Use in Pregnancy and Lactation

Contraindicated for use during pregnancy and breastfeeding.

Use in Hepatic Impairment

Contraindication: severe hepatic impairment, liver cirrhosis in the stage of decompensation.

Use in Renal Impairment

Contraindication: severe renal impairment.

Pediatric Use

Contraindication: children weighing less than 34 kg.

Special Precautions

For the dissolution of gallstones, UDCA concretions must be cholesterol (non-radiopaque), no larger than 15-20 mm. In this case, the gallbladder must remain functional, and the patency of the cystic and common bile ducts must be preserved.

When prescribed for the dissolution of gallstones, it is necessary to perform a biochemical blood test monthly, and then every 3 months to determine the activity of liver transaminases, ALP, GGT, and the concentration of bilirubin. If elevated levels persist, UDCA should be discontinued.

To monitor the effectiveness of treatment, it is recommended to perform X-ray and ultrasound examinations of the biliary tract every 6 months.

If gallstones calcify, if the contractility of the gallbladder is impaired, or if there are frequent attacks of biliary colic, treatment should be discontinued. If partial dissolution of the concretions does not occur within 6-12 months after the start of therapy, it is unlikely that the treatment will be effective.
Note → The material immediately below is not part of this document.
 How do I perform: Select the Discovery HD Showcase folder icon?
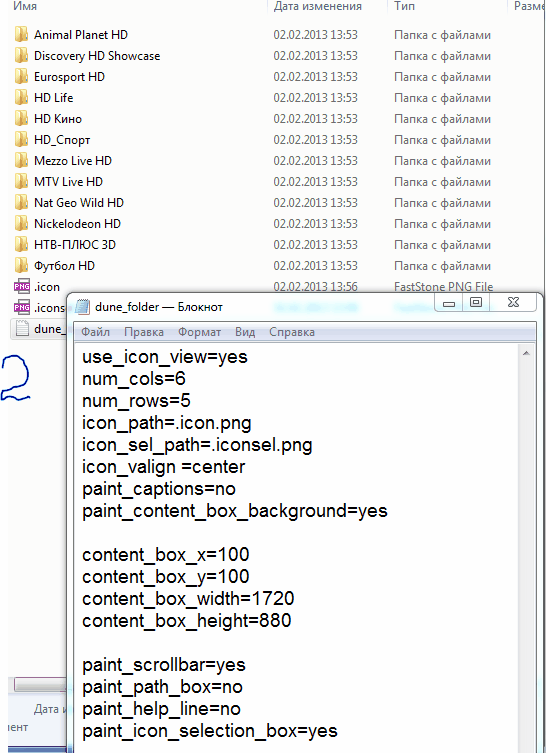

Detection of a non-visualized gallbladder during treatment is evidence that complete dissolution of the concretions has not occurred, and treatment should be discontinued.

After complete dissolution of the stones, to exclude relapses, it is recommended to continue the use of UDCA for 3 months.

Effect on the ability to drive vehicles and mechanisms

UDCA does not have a negative effect on the ability to drive vehicles and/or other mechanisms.

Drug Interactions

When used concomitantly, antacids containing aluminum and ion-exchange resins (cholestyramine) reduce the absorption of UDCA.

When used concomitantly, hypolipidemic drugs (especially clofibrate), estrogens, neomycin, or progestogens (oral contraceptives) increase the saturation of bile with cholesterol and may reduce the ability of ursodeoxycholic acid to dissolve cholesterol gallstones.

When used concomitantly, UDCA may increase the absorption of cyclosporine.

Storage Conditions

Store at 2°C (36°F) to 25°C (77°F). Keep in original packaging, protected from light. Keep out of reach of children.

Dispensing Status

Rx Only

Important Safety Information

This information is for educational purposes only and does not replace professional medical advice. Always consult your doctor before use. Dosage and side effects may vary. Use only as prescribed.